Pointe-à-Pitre-Bakou : 24 heures de vol, deux escales. L’objet de ces visites répétées n’est pas le climat mais, selon ses mots : « la décolonisation de la Guadeloupe « . Jean-Jacob Bicep est membre, avec d’autres indépendantistes de Nouvelle-Calédonie, de Martinique et de Corse, du Groupe Initiative Bakou. Créé en juillet 2023 pour « donner une plateforme à la lutte contre toutes les formes de colonialisme », l’ONG a été initiée par l’Azerbaïdjan lors de sa présidence du mouvement des non-alignés. A chaque réunion, Bakou paie tout : le voyage, l’hébergement et la nourriture.
Tentative de déstabilisation, selon Paris
Les autorités françaises n’accordent aucun crédit à ces considérations décoloniales et dénoncent des tentatives de déstabilisation de la part de Bakou. Si l’Azerbaïdjan cible ces territoires fragiles et stratégiques pour la France, c’est parce que ses relations avec Paris se sont dégradées à mesure que le soutien de la France à l’Arménie s’est intensifié. Ce rapprochement comporte depuis un an un volet militaire, avec la vente de matériel à Erevan, ce qui irrite Bakou. Cela fait suite à l’offensive militaire lancée en 2023 par l’Azerbaïdjan au Haut-Karabakh, qui avait provoqué l’exode des 100 000 Arméniens qui vivaient dans ce territoire contesté.
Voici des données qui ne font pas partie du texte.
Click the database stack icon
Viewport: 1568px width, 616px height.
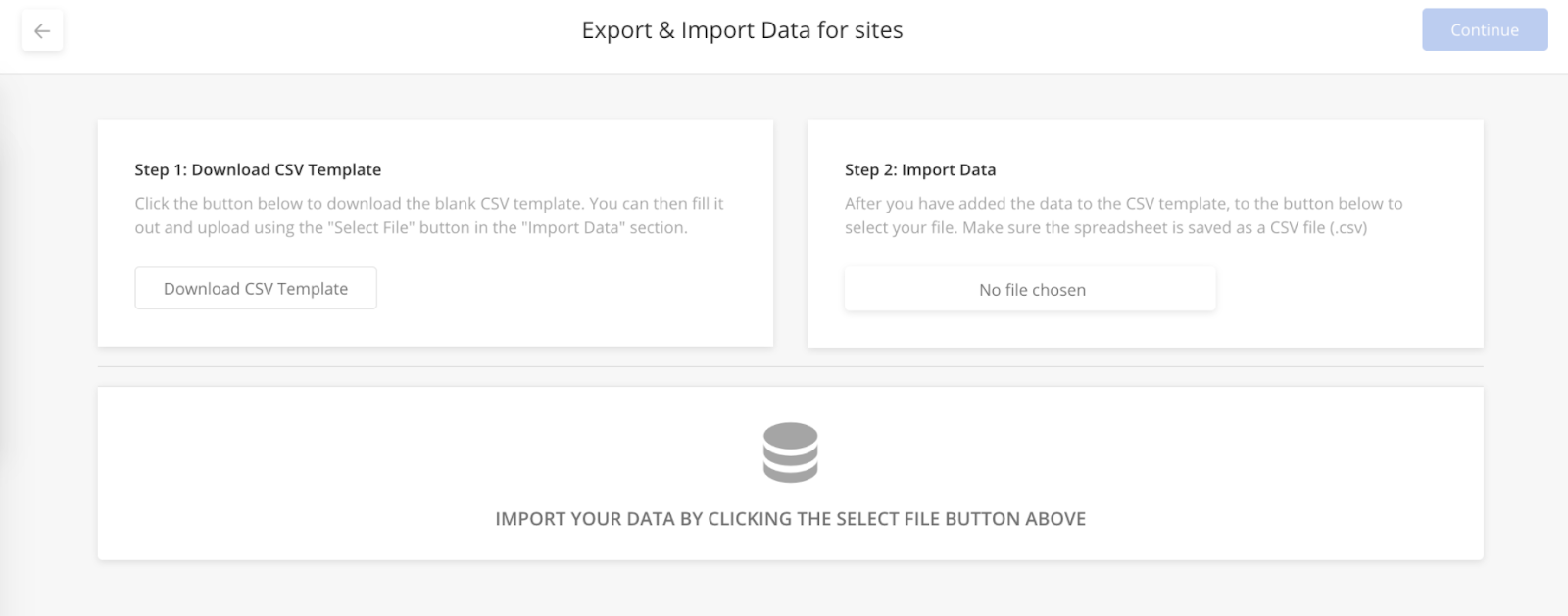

Depuis, l’Arménie dit craindre une menace sur son propre territoire.
Dans son bureau vitré surplombant le port de Bakou, Elchin Amirbayov, représentant du président azerbaïdjanais Ilham Aliyev, chargé de la normalisation des relations entre l’Azerbaïdjan et l’Arménie, déplore « la détérioration sans précédent des relations » avec Paris : « La France doit comprendre qu’elle met en danger le processus de paix en livrant du matériel meurtrier. Être ami avec l’Arménie ne devrait pas signifier être ennemi de l’Azerbaïdjan. »
Ces tensions sont encore montées d’un cran, mercredi 13 novembre, lorsqu’Ilham Aliyev s’est de nouveau exprimé à la tribune de la COP29 contre la répression des émeutes en Nouvelle-Calédonie au printemps. Des drapeaux tricolores azerbaïdjanais ont alors été aperçus entre les mains des émeutiers kanak.
« Les leçons des crimes commis par la France dans ces territoires dits d’outre-mer ne seraient pas complètes sans évoquer les récentes violations des droits humains perpétrées par le régime. », a déclaré le président azerbaïdjanais devant les représentants du groupe PEID, qui regroupe les petits États insulaires en développement dans le jargon de l’ONU. Ceux-ci sont particulièrement chouchoutés à Bakou. La Guadeloupe et les autres départements d’outre-mer en font partie en qualité d’observateurs.
« Quelle instrumentalisation ? »
En réponse, la ministre de la Transition écologique, Agnès Pannier-Runacher, a annulé son voyage en Azerbaïdjan prévu la semaine prochaine, qui devait constituer le plus haut niveau de représentation française à la COP29. « L’Azerbaïdjan exploite la lutte contre le changement climatique à des fins personnelles indignes “, a-t-elle écrit dans un message sur la plateforme X. « C’est regrettable, l’absence de la France à la conférence sera visible », répond Elchin Amirbayov.
Jean-Jacob Bicep refuse que son mouvement soit qualifié de marionnette de Bakou. « Quelle instrumentalisation ? L’aide de l’Azerbaïdjan cause plus de problèmes qu’elle n’en apporte. Il y a une volonté de s’engager pour notre cause », déclare-t-il.
Déplorant que « rien ne change » Malgré les inquiétudes sur le coût de la vie et le « fossé » avec la France, il dit voir dans le soutien d’un pays étranger la seule solution pour faire pression sur Paris. Et qu’importe, selon lui, si ce soutien vient de l’Azerbaïdjan ou d’une autre puissance.